Vino a la mente el recuerdo de su primo, con quien compartió gran parte de su niñez, adolescencia y juventud; era como un hermano más: cuando murió le dejó vacío: irían a una fiesta, su pariente iría a un mandado y luego partirían a la diversión, no regresó. Hasta el día siguiente fue informado que estaba en La Cruz Roja inconsciente.

Se fue al nosocomio los doctores le dijeron que su familiar no tendría remedio, que avisara a sus padres porque tenía una arteria cerebral rota y le arrancaría la vida. Lo invadió la angustia: recibía la primera gran lección de la fragilidad del ser humano, de los caprichos del destino y de lo que es la infelicidad.

El requisito de ley actuó de inmediato y era exigente que un familiar presenciara la autopsia del joven fallecido, sólo él y su hermano estaban. Había agentes judiciales acompañando, fueron amables y solícitos, era el 30 de julio de 1968, en pleno movimiento estudiantil y el primo se puso mal en el Zócalo y pensaron que podría ser víctima del bazucazo en la prepa 3, que ocurrió esa noche.

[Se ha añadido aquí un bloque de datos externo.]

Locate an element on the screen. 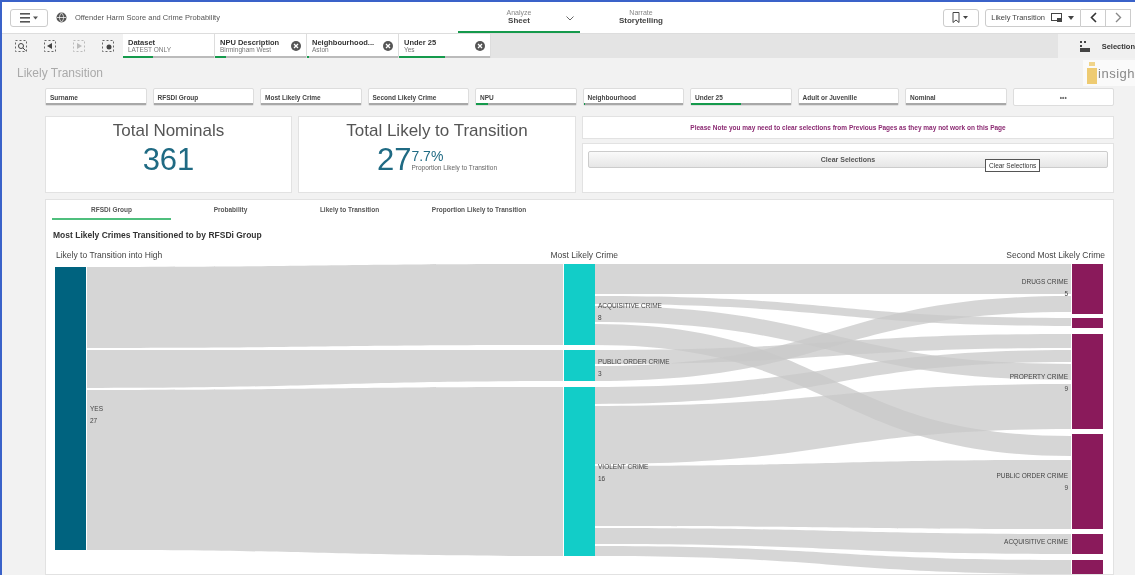 Image resolution: width=1135 pixels, height=575 pixels. menu-icon is located at coordinates (29, 18).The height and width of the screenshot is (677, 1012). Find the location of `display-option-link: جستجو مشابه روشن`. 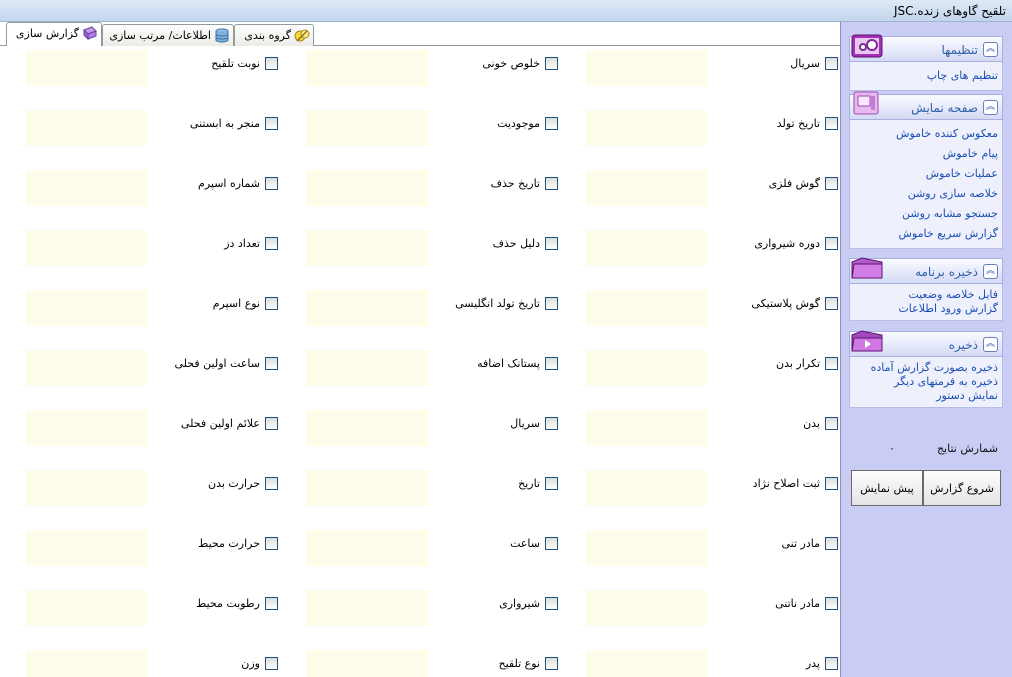

display-option-link: جستجو مشابه روشن is located at coordinates (925, 214).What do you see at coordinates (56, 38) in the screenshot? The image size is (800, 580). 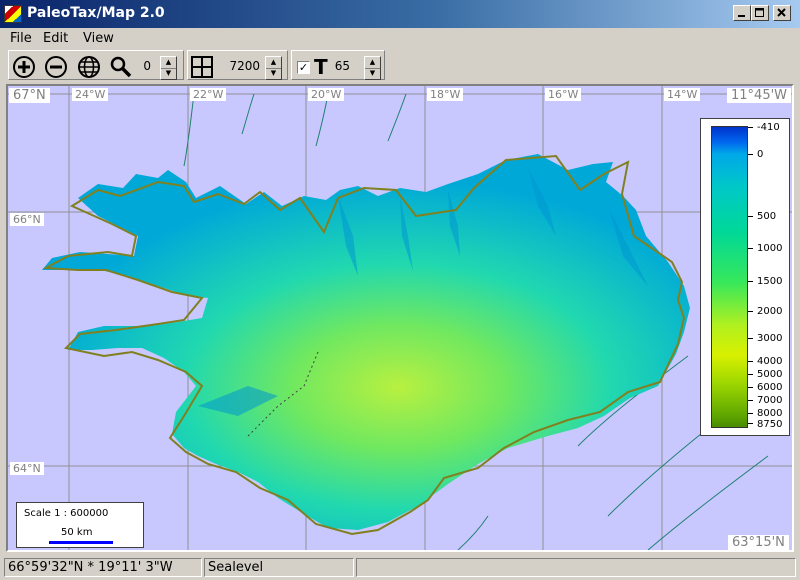 I see `menu-edit: Edit` at bounding box center [56, 38].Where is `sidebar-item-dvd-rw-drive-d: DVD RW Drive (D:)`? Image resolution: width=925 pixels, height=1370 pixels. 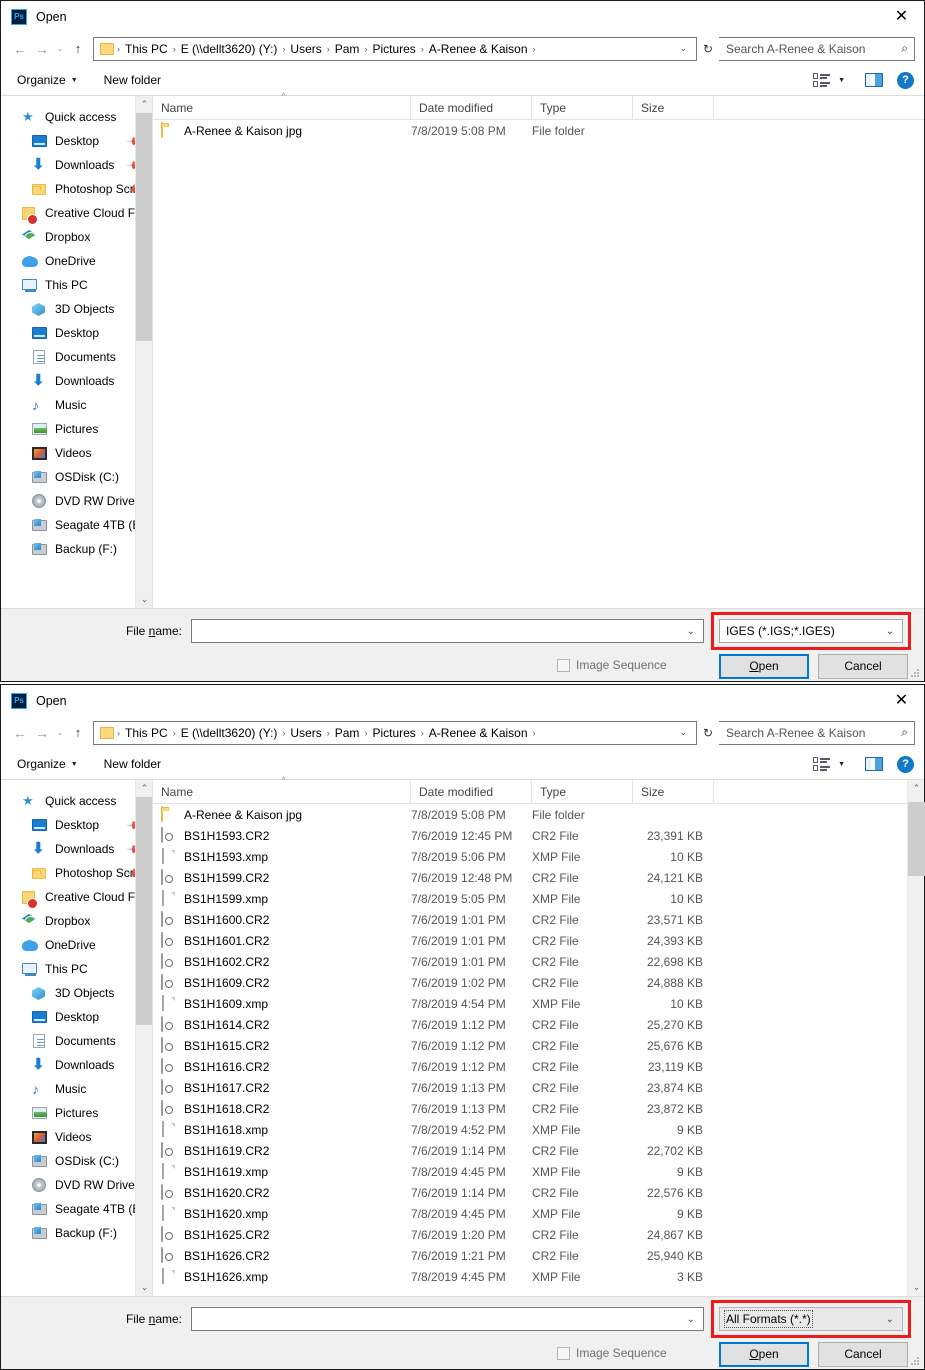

Las manos diestras destazaban el cuerpo de su pariente, fue terrible verlo mutilado y le explicaban los especialistas cómo el aneurisma cortó la vida de su primo a los 20 años de edad.

Reprimía el llanto que lo laceraba; durante muchos años lo vería en sus sueños. Lo asediaba, le hablaba y lo invitaba al mundo donde se encontraba y se negaba a ir con él. Lo recordaba alegre, burlón, un poco inocente y de nobleza excepcional.

Hasta que el tiempo curó la herida, nunca ha olvidado al muchacho, compañero de la infancia y juventud, pero lo dejó tranquilo, su mente lo apartaba del recuerdo lastimero sin perder el afecto ni la nostalgia de su inseparable amigo desde los inicios de su vida. Federico de la O, primo amado, nunca te olvidaré.